▸ ACTION ITEM: Report the count of lines containing the word "computer" in the entries below, and nothing more.
-*-
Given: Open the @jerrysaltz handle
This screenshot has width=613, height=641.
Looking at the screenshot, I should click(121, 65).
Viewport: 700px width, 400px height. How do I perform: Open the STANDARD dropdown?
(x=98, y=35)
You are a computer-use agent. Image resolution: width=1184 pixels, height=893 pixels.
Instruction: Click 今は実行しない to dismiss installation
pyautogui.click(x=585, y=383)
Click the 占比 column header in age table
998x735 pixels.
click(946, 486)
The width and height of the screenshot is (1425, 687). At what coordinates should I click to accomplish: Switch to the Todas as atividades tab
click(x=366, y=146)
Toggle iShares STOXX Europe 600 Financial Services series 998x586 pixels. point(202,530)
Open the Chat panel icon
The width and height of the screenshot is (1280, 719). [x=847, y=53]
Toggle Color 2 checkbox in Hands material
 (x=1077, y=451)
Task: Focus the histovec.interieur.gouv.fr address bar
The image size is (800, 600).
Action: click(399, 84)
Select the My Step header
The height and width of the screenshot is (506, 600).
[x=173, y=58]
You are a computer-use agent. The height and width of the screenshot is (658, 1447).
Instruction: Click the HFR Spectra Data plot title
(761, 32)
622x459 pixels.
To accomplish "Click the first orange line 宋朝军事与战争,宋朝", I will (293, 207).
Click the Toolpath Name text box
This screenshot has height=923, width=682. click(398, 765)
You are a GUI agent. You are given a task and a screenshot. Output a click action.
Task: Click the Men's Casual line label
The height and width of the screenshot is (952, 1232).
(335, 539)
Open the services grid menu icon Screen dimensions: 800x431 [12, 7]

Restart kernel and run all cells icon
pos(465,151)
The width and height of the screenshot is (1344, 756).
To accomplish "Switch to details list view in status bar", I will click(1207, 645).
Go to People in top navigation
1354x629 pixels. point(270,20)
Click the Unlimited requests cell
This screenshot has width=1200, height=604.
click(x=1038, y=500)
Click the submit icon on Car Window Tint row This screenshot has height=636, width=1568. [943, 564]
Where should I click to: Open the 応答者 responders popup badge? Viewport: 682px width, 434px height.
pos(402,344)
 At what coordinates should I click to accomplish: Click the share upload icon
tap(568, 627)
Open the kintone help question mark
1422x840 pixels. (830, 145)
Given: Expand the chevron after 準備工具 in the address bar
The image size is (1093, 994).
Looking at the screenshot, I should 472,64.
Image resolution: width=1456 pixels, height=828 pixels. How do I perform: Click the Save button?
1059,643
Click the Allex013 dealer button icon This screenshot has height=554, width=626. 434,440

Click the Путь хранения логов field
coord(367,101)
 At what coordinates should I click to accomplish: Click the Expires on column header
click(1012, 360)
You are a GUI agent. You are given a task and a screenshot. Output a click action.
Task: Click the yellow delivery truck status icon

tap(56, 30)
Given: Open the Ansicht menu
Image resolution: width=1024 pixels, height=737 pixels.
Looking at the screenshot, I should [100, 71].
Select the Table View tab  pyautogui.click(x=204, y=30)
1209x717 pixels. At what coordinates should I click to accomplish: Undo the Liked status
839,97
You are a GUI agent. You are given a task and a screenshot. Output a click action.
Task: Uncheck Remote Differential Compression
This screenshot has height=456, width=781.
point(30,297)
-*-
▸ TASK RESPONSE: 2